Exercise requirements: Please retype the data below in full.

═══ Records for the task

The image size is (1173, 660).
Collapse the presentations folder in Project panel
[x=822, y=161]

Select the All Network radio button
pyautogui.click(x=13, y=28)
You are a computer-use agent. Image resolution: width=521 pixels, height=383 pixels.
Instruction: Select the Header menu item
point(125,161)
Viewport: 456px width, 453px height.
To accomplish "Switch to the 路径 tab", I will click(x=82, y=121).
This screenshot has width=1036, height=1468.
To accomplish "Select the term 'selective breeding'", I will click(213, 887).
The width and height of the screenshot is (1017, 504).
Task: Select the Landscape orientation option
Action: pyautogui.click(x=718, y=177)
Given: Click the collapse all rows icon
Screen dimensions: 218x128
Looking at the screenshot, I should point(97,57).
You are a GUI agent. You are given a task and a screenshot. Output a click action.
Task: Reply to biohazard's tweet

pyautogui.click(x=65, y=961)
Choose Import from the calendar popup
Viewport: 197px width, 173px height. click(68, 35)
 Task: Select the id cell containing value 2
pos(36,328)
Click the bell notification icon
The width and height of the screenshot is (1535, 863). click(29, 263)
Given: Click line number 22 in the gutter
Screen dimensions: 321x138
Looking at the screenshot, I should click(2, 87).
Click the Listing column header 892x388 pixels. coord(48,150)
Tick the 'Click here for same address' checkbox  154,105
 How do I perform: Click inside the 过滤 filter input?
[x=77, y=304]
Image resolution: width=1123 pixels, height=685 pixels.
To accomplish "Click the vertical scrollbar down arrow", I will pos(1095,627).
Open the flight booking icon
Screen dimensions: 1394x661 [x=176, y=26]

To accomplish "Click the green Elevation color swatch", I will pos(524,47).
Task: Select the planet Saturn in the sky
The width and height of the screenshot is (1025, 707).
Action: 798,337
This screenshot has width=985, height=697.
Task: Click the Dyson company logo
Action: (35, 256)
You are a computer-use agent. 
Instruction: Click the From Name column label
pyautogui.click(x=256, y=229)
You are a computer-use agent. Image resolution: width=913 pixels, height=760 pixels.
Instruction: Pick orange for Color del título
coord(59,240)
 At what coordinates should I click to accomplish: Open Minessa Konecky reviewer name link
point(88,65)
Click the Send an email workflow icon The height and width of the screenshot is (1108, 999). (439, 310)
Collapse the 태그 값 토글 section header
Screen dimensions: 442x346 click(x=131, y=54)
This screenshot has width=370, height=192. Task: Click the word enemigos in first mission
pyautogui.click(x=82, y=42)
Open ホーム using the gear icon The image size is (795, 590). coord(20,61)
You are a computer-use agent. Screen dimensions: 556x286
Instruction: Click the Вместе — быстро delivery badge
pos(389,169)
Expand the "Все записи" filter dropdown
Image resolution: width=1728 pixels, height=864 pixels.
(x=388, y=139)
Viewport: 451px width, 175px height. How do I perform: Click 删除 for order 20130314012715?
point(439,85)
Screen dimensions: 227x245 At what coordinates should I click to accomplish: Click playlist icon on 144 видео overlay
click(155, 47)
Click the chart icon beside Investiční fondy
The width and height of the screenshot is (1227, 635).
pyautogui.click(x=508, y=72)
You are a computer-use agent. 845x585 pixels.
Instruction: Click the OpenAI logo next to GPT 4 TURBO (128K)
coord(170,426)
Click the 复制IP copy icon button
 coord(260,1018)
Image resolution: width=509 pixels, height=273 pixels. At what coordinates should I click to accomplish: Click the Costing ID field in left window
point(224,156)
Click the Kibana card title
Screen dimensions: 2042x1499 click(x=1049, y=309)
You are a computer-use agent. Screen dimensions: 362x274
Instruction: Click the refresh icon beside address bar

══════

Task output:
The image size is (1173, 660).
Collapse the presentations folder in Project panel
[x=822, y=161]

Select the All Network radio button
pyautogui.click(x=13, y=28)
You are a computer-use agent. Image resolution: width=521 pixels, height=383 pixels.
Instruction: Select the Header menu item
point(125,161)
Viewport: 456px width, 453px height.
To accomplish "Switch to the 路径 tab", I will click(x=82, y=121).
This screenshot has width=1036, height=1468.
To accomplish "Select the term 'selective breeding'", I will click(213, 887).
The width and height of the screenshot is (1017, 504).
Task: Select the Landscape orientation option
Action: pyautogui.click(x=718, y=177)
Given: Click the collapse all rows icon
Screen dimensions: 218x128
Looking at the screenshot, I should point(97,57).
You are a GUI agent. You are given a task and a screenshot. Output a click action.
Task: Reply to biohazard's tweet

pyautogui.click(x=65, y=961)
Choose Import from the calendar popup
Viewport: 197px width, 173px height. click(68, 35)
 Task: Select the id cell containing value 2
pos(36,328)
Click the bell notification icon
The width and height of the screenshot is (1535, 863). click(29, 263)
Given: Click line number 22 in the gutter
Screen dimensions: 321x138
Looking at the screenshot, I should click(2, 87).
Click the Listing column header 892x388 pixels. coord(48,150)
Tick the 'Click here for same address' checkbox  154,105
 How do I perform: Click inside the 过滤 filter input?
[x=77, y=304]
Image resolution: width=1123 pixels, height=685 pixels.
To accomplish "Click the vertical scrollbar down arrow", I will pos(1095,627).
Open the flight booking icon
Screen dimensions: 1394x661 [x=176, y=26]

To accomplish "Click the green Elevation color swatch", I will pos(524,47).
Task: Select the planet Saturn in the sky
The width and height of the screenshot is (1025, 707).
Action: 798,337
This screenshot has width=985, height=697.
Task: Click the Dyson company logo
Action: (35, 256)
You are a computer-use agent. 
Instruction: Click the From Name column label
pyautogui.click(x=256, y=229)
You are a computer-use agent. Image resolution: width=913 pixels, height=760 pixels.
Instruction: Pick orange for Color del título
coord(59,240)
 At what coordinates should I click to accomplish: Open Minessa Konecky reviewer name link
point(88,65)
Click the Send an email workflow icon The height and width of the screenshot is (1108, 999). (439, 310)
Collapse the 태그 값 토글 section header
Screen dimensions: 442x346 click(x=131, y=54)
This screenshot has width=370, height=192. Task: Click the word enemigos in first mission
pyautogui.click(x=82, y=42)
Open ホーム using the gear icon The image size is (795, 590). coord(20,61)
You are a computer-use agent. Screen dimensions: 556x286
Instruction: Click the Вместе — быстро delivery badge
pos(389,169)
Expand the "Все записи" filter dropdown
Image resolution: width=1728 pixels, height=864 pixels.
(x=388, y=139)
Viewport: 451px width, 175px height. How do I perform: Click 删除 for order 20130314012715?
point(439,85)
Screen dimensions: 227x245 At what coordinates should I click to accomplish: Click playlist icon on 144 видео overlay
click(155, 47)
Click the chart icon beside Investiční fondy
The width and height of the screenshot is (1227, 635).
pyautogui.click(x=508, y=72)
You are a computer-use agent. 845x585 pixels.
Instruction: Click the OpenAI logo next to GPT 4 TURBO (128K)
coord(170,426)
Click the 复制IP copy icon button
 coord(260,1018)
Image resolution: width=509 pixels, height=273 pixels. At what coordinates should I click to accomplish: Click the Costing ID field in left window
point(224,156)
Click the Kibana card title
Screen dimensions: 2042x1499 click(x=1049, y=309)
You are a computer-use agent. Screen dimensions: 362x274
Instruction: Click the refresh icon beside address bar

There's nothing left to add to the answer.